The truth is that vision is a complex process that relies on brain power to adequately sort out what is relevant and what is not from all the data captured which is then used to create a picture. As a result we begin to realize that visual skills are multifaceted and they include:

· Peripheral vision: A heightened awareness of what’s happening around you that helps create more granular pictures of a court or a baseball diamond. This informs the decision-making process that is based on the perception of “what is going on.”

· Eye tracking ability: Players need to be able to see the ball accurately as it travels around the court or the field. The muscles in their eye must make rapid adjustments to track the action and this then informs the predictive mental models inside the brain that anticipate an opponent’s next move.

· Depth perception: Depth perception is calculated by judgements of size and color contrast in the visual field. Contrast enables an accurate assessment of position relative to other players. Passing the ball accurately, for example, requires that calculation of distance between players and throwing a ball depends on being able to calculate the force required based upon an assessment of position.

All of the above are required to happen, in most cases, in the proverbial blink of an eye where complex calculations are made on the fly and decisions based on them are taken and go on to determine the outcome of a game. To accurately do all that the brain has to call upon prior skills and cross-reference information from many different cerebral centers. The initial stimulus to all that brain work is the information it receives the “See the ball” moment that Pete Rose alluded to which triggers the decision-tree that will determine, in baseball, whether a player takes a swing or not.

The Brain ‘Sees’ Before the Eye

Where it gets interesting and the value of doing eye exercises comes into its own is in the neuroscientific analysis of the process of swinging a baseball bat or shooting a hoop. Research carried out using fMRI equipment where subjects were wired up to brain scanning machines while performing specific actions, showed that the centers of the brain responsible for taking action, in each case, light up long before the conscious part of the brain registers what it sees.

The suggestion here is that acuity of vision is an integral part of the brain’s subliminal response network.

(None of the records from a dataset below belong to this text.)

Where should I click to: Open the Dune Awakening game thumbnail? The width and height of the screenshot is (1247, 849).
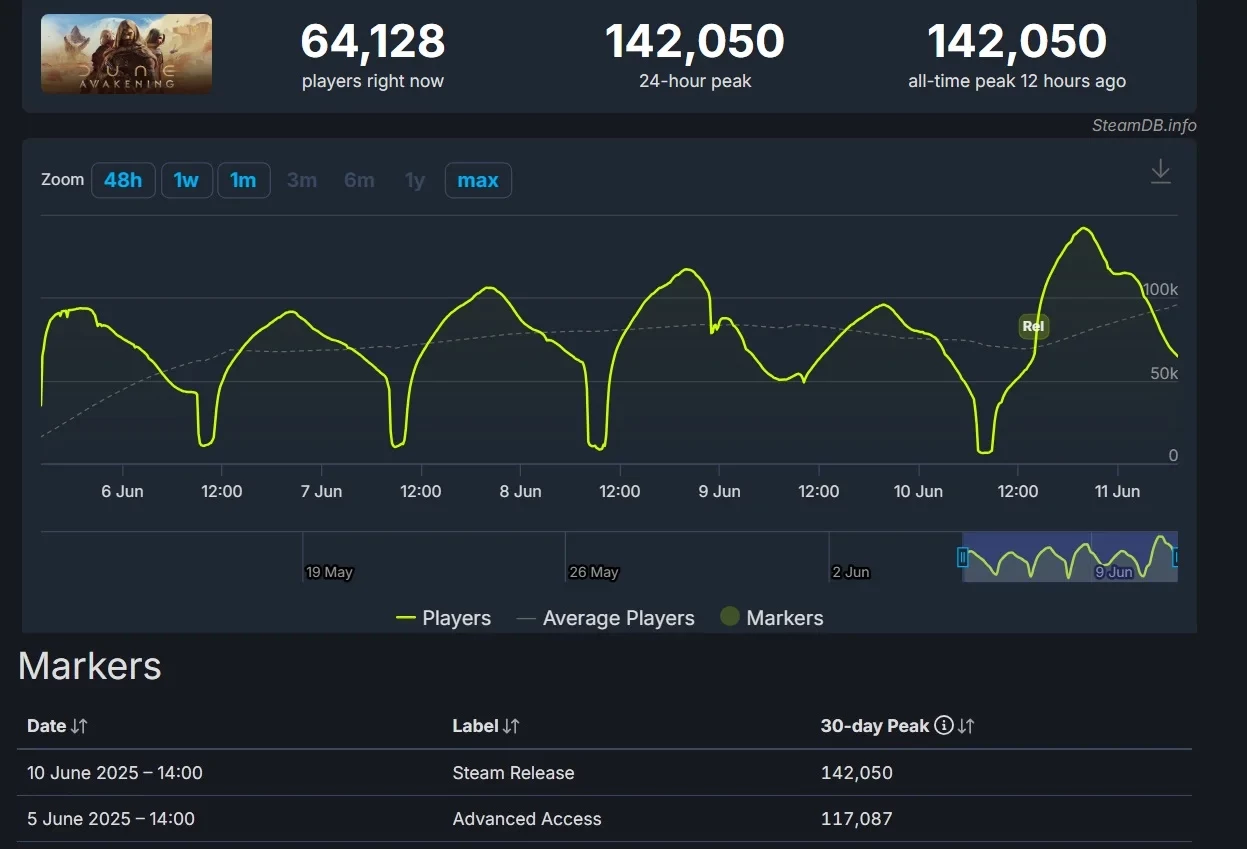tap(126, 54)
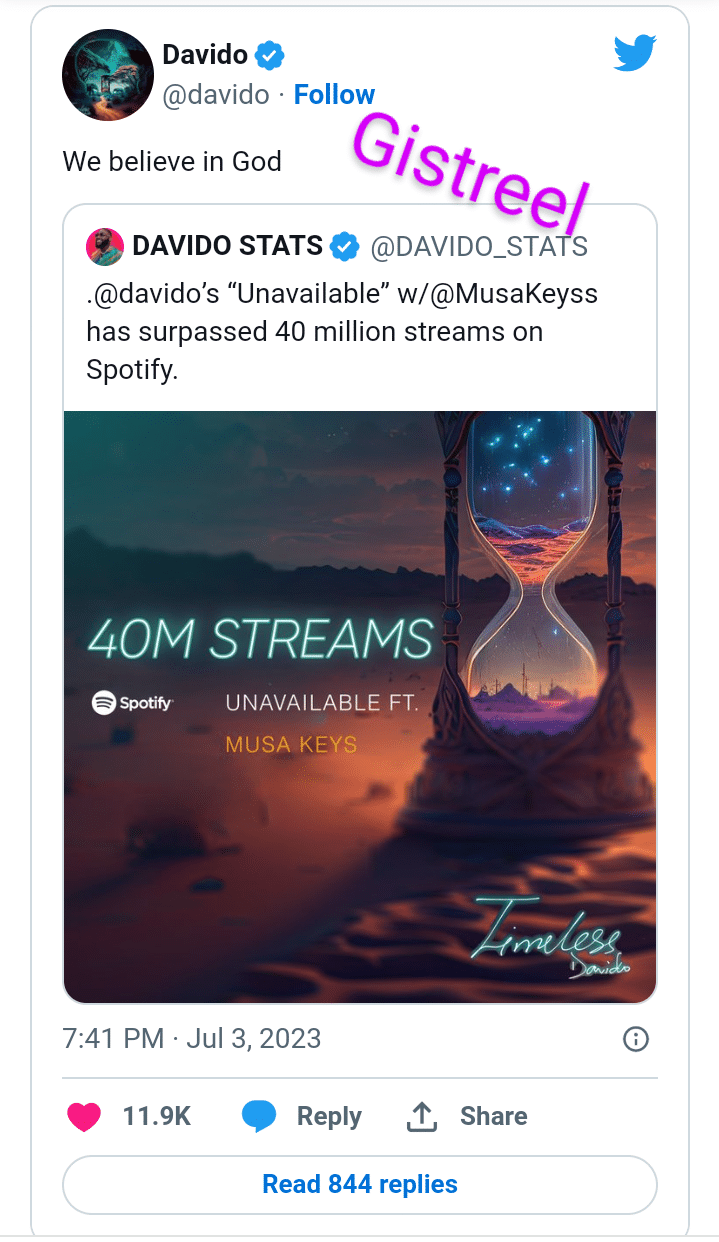Open the DAVIDO STATS account name
This screenshot has height=1242, width=719.
point(227,246)
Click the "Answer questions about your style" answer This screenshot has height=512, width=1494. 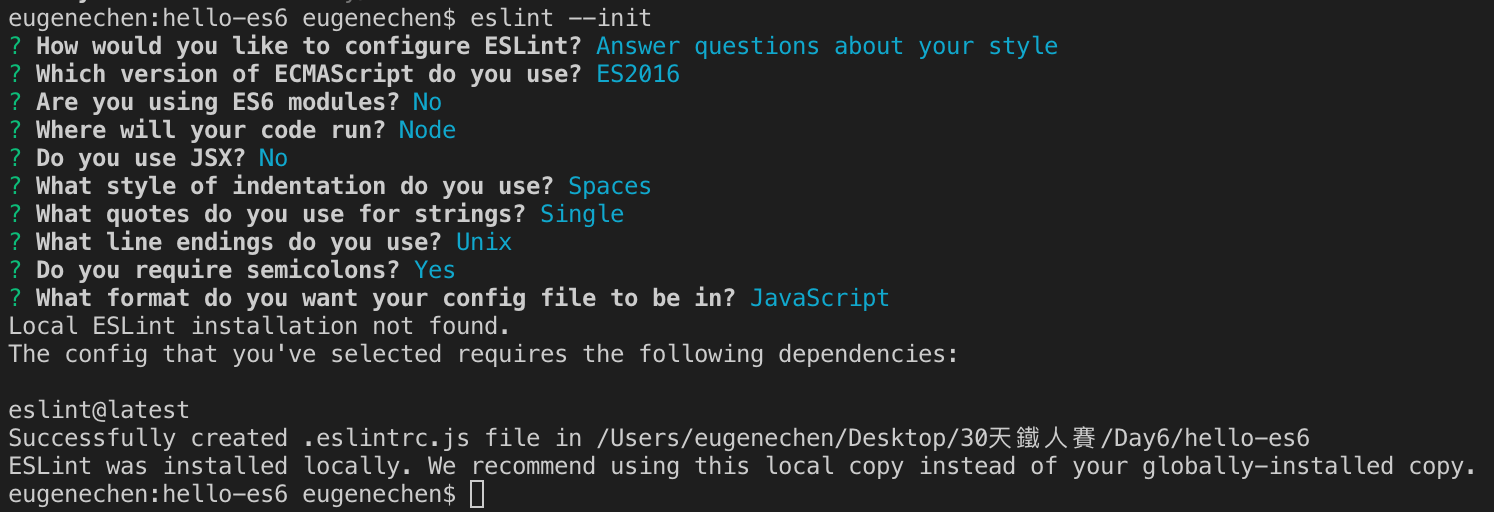coord(827,46)
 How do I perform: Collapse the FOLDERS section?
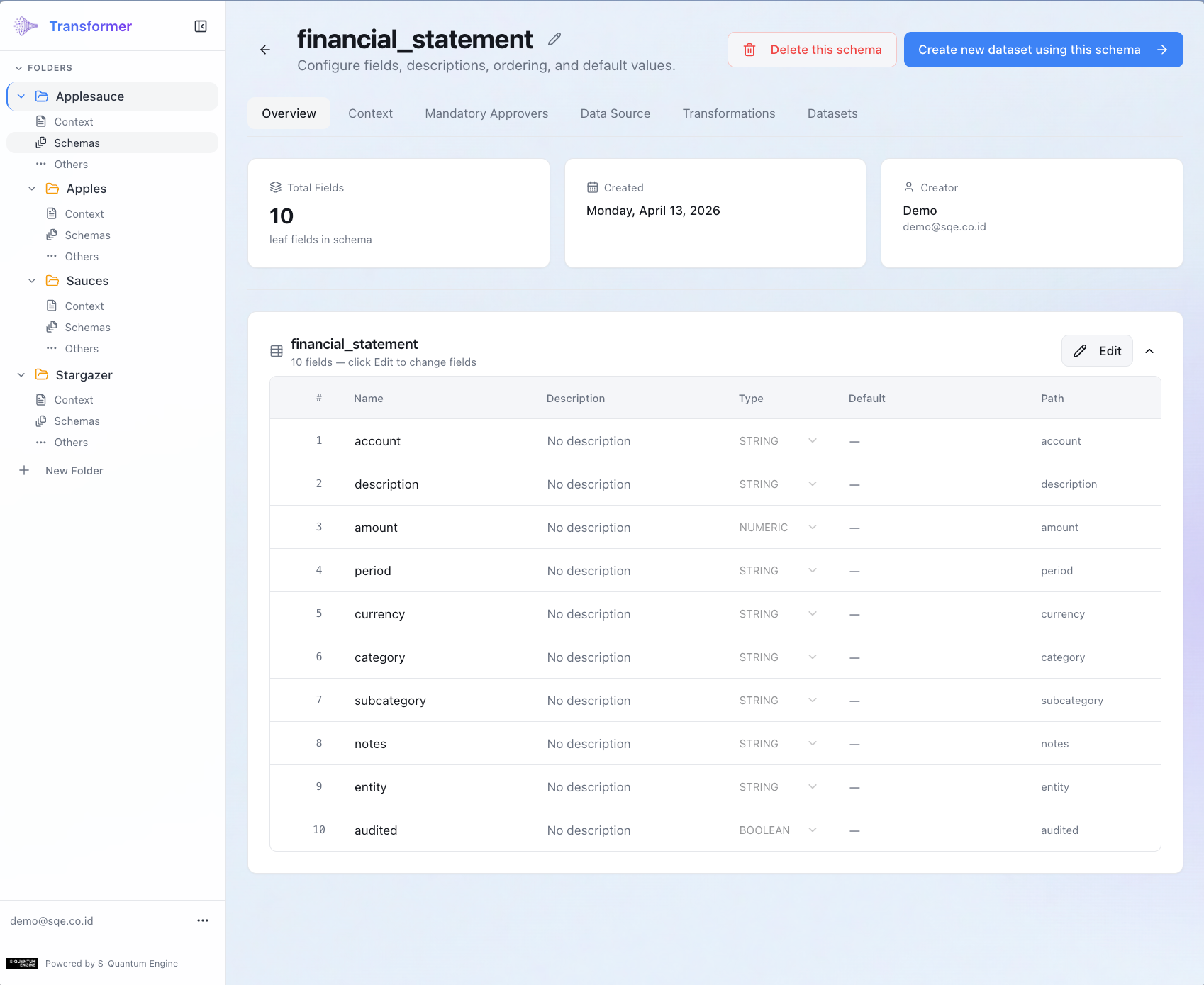point(18,68)
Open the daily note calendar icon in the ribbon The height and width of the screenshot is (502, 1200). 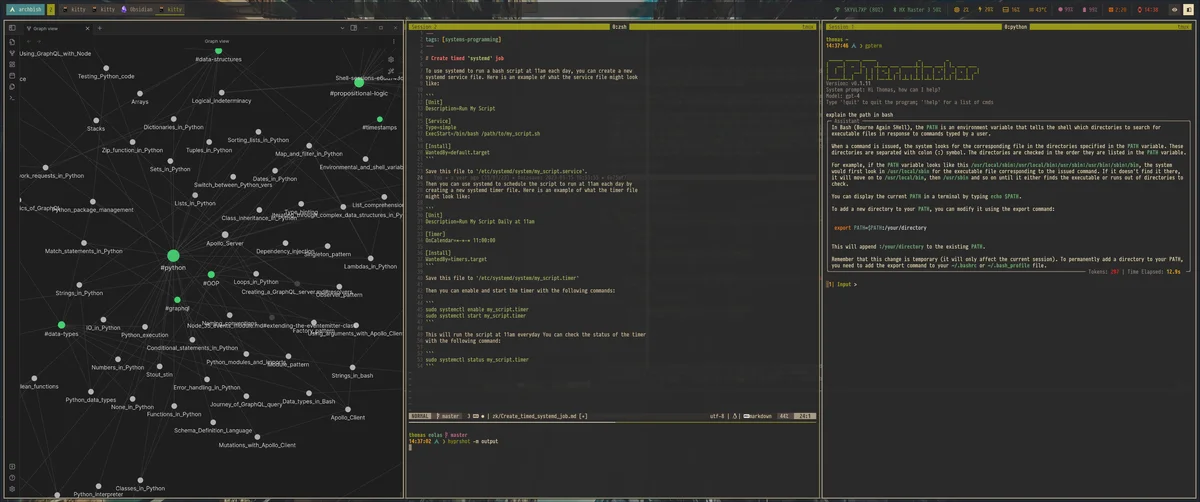[x=12, y=76]
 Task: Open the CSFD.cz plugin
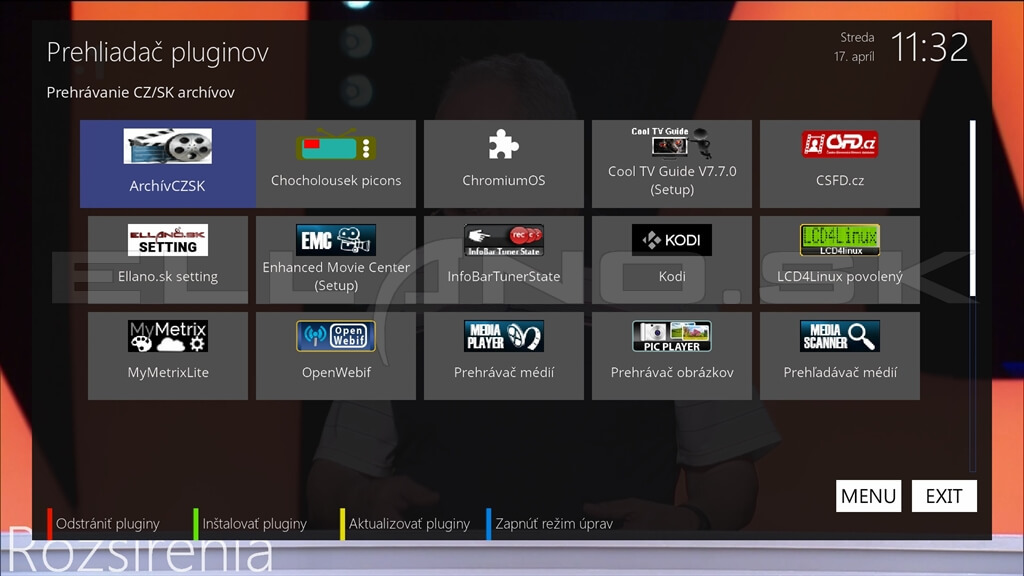coord(840,163)
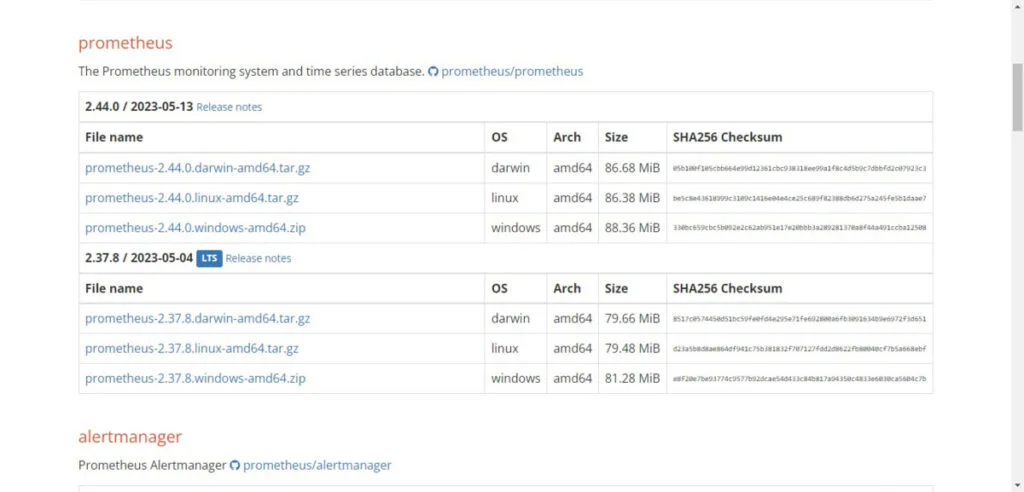Click the red prometheus section heading
Image resolution: width=1024 pixels, height=492 pixels.
(125, 43)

The better the quality of information reported by the eye, the faster the brain can trigger the appropriate subconscious response. To do that it forms complex neural networks. This is its neuroplasticity response, it essentially restructures itself during the eye-exercise process. The new structures it forms during these exercises are then activated when playing your favorite sport leading to much different outcomes, than before.

It is even more interesting to see that given the exact same game tableau subjects tested which hadn’t undergone eye-training exercises performed slower and much more poorly in their sport. They were in fact performing to the expected average for amateur players who have neither the time nor the discipline to put in regular training. Yet those who had undergone eye-training exercises performed above average in their sport despite the fact that they also were too busy to put in the necessary practice hours.

The picture that’s emerging here is a complex one that closely binds the quality of decision making in a fluid environment (like a basketball court or a baseball diamond) to the complexity and strength of neural networks formed amongst different processing centers in the visual cortex. This doesn’t fix physical defects like short-sightedness (myopia) or long-sightedness (presbyopia) but it improves the brain’s efficiency in handling visual information and that leads to improved eyesight.

While researchers are unsure about how long these changes last, their evidence conclusively shows that seeing, thinking and acting are part of the same decision tree and a few eye exercises is all it takes to exploit the neuroplasticity of the brain and deliver observable improvements in eyesight, physical and mental performance.